*PROBLEM REQUIREMENTS*:
Please filter the entries for the word "will" and copy every line that has it.

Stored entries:
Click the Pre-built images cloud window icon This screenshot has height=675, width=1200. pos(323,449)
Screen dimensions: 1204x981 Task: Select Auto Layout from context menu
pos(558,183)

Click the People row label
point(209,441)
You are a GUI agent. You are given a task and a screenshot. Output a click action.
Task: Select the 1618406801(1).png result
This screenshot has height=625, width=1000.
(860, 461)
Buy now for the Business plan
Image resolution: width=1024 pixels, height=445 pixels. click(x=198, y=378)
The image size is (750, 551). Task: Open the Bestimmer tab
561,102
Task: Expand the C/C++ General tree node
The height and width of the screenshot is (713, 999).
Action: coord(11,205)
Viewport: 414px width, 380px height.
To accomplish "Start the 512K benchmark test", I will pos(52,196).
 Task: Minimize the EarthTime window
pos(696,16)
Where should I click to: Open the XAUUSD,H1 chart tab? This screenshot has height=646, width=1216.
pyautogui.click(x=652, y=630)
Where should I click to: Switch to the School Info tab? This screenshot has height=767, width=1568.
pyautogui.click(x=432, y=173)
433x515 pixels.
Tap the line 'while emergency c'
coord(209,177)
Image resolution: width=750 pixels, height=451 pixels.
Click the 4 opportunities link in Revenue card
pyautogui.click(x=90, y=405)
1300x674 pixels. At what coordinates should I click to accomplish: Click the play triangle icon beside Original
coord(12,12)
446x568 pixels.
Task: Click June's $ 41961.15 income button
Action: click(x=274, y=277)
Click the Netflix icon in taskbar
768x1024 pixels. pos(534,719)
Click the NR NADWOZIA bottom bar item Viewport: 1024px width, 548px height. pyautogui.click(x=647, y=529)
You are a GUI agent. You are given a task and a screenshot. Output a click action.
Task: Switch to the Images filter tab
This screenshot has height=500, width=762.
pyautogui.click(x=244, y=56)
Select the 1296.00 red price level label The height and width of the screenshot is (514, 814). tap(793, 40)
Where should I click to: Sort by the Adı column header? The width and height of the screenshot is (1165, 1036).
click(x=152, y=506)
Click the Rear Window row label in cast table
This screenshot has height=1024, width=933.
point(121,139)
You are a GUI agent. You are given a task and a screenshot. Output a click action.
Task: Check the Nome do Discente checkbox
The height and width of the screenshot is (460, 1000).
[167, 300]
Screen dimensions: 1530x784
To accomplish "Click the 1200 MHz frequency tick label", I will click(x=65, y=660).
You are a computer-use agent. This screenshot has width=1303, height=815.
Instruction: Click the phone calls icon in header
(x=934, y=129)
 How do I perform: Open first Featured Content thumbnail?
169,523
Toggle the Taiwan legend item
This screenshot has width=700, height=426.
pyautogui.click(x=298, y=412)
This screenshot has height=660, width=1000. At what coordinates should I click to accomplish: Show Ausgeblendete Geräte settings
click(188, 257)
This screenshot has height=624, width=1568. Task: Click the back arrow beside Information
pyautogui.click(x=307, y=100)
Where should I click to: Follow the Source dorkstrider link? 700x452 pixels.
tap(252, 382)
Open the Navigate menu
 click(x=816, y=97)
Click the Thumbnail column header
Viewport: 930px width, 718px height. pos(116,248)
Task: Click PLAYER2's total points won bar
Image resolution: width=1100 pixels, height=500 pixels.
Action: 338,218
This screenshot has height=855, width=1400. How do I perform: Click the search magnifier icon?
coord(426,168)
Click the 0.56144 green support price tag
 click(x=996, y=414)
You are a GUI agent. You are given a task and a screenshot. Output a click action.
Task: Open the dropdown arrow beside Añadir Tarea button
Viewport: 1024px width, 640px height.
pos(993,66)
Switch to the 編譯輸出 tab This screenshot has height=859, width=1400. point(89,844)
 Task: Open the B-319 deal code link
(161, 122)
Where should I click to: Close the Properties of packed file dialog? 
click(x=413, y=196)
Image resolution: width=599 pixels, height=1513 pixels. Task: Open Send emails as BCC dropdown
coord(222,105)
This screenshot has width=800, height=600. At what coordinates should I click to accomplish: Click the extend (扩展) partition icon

*YOUR RESPONSE*:
To accomplish "Start the 512K benchmark test", I will pos(52,196).
To accomplish "Click the 1200 MHz frequency tick label", I will click(x=65, y=660).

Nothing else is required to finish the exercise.